L'application Grindr revendique 3,6 millions d'usagers actifs.  —  ©Tricia Wang 王圣捷 on VisualHunt.com

Coup de tonnerre dans le monde des applications de rencontres. Les utilisateurs de Grindr, le "plus grand réseau mondial de rencontres pour hommes gays", ont appris lundi 2 avril via le site d’information BuzzFeed que l’application avait partagé des données confidentielles avec des entreprises partenaires. Dont leur statut VIH. Une information que Scott Chen, l’un des responsables de Grindr, a reconnue à demi-mots : "Notre but a toujours été de promouvoir la santé et la sécurité de nos utilisateurs." Celui-ci a par ailleurs confirmé que Grindr "travaille" avec des entreprises comme Apptimize ou Localytics, chargées de tester l'application. Celles-ci reçoivent, à ce titre, des données de Grindr.

Des données soi-disant soumises à des clauses contractuelles strictes

"En tant qu'entreprise au service de la communauté LGBTQ [lesbiennes, gay, bi, trans et « queer », ndlr], nous comprenons à quel point la révélation d'un statut VIH peut être un sujet sensible", a écrit Scott Chen. Il a cependant cherché à rassurer les principaux intéressés en indiquant que les données partagées étaient "soumises à des clauses contractuelles strictes" de confidentialité, tout en notant qu’il revenait aux utilisateurs d’indiquer – ou non – leur statut sérologique sur leur profil, et qu’ils devaient de fait être vigilants.

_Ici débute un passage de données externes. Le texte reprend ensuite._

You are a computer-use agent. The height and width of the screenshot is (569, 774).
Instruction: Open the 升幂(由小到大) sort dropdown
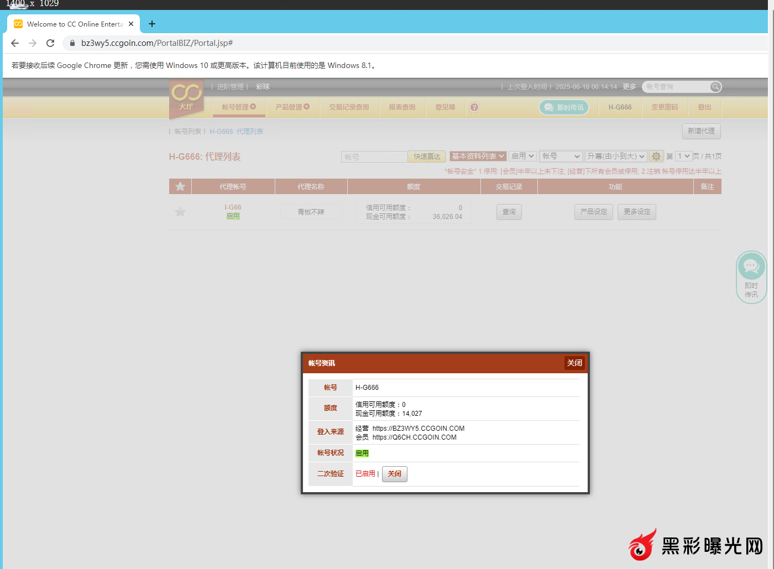tap(616, 156)
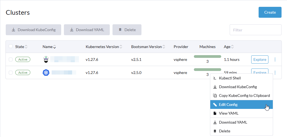Click Explore for the first cluster
287x137 pixels.
tap(260, 59)
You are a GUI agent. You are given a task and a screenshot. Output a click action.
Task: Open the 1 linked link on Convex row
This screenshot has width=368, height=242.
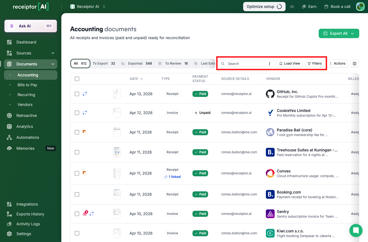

Selon BuzzFeed, qui a rapporté le travail d’un chercheur du cabinet norvégien SINTEF, les données en question permettent d'identifier les personnes concernées. D’après le site d'information Axios néanmoins, Grindr aurait cessé de partager le statut de ses utilisateurs depuis cette révélation. "Grindr n'a jamais vendu et ne vendra jamais d'informations personnelles identifiables – en particulier les données relatives au statut VIH ou à la dernière date de test – à des tierces parties ou à des annonceurs", a par ailleurs juré Scott Chen.

"La confidentialité, ce n'est pas juste les numéros de cartes de crédit"

"La confidentialité, ce n'est pas juste les numéros de cartes de crédit et les mots de passe. Partager des informations sensibles comme celles-ci peuvent mettre les Américains LGBT en danger", d’après le sénateur démocrate américain Ed Markey, qui a régi sur Twitter. L'association de défense des droits numériques Electronic Frontier Foundation a pour sa part qualifié de "décevante" la réponse de Grindr.

L'association française de lutte contre le sida Aides a de son côté appelé à boycotter l'application. "Aides appelle au boycott total de Grindr, et invite les utilisateurs actuels à changer d'application", écrit l'association dans un communiqué publié sur son site le 3 avril. Communiqué qu'Aides accompagne du hastag #DeleteGrindr ("Supprimez Grindr"), déjà très utilisé sur Twitter. "Les entreprises qui font leur beurre sur la sexualité de leurs clients se doivent a minima d'être exemplaires. Exemplaires sur la protection des données de leurs clients ET sur les enjeux évidents de prévention et de santé publique", accuse Aides. L'association dénonce en outre une campagne "cynique" d’appel au dépistage lancée par Grindr la semaine dernière, une "coïncidence troublante".

L’application Grindr a été créée en 2009. Elle a été la première à utiliser la géolocalisation sur smartphone. A l’heure actuelle, elle revendique 3,6 millions d'usagers actifs dans le monde. La polémique sur le partage des données de ses utilisateurs intervient dans un contexte particulièrement tendu : Facebook, le plus grand réseau social mondial, est accusé depuis quinze jours de ne pas avoir assuré la protection des données de plus de 50 millions d'utilisateurs. Ces données ont été récupérées par la société de communication Cambridge Analytica, qui les aurait utilisées à des fins politiques, notamment lors des élections américaines et du référendum sur le Brexit.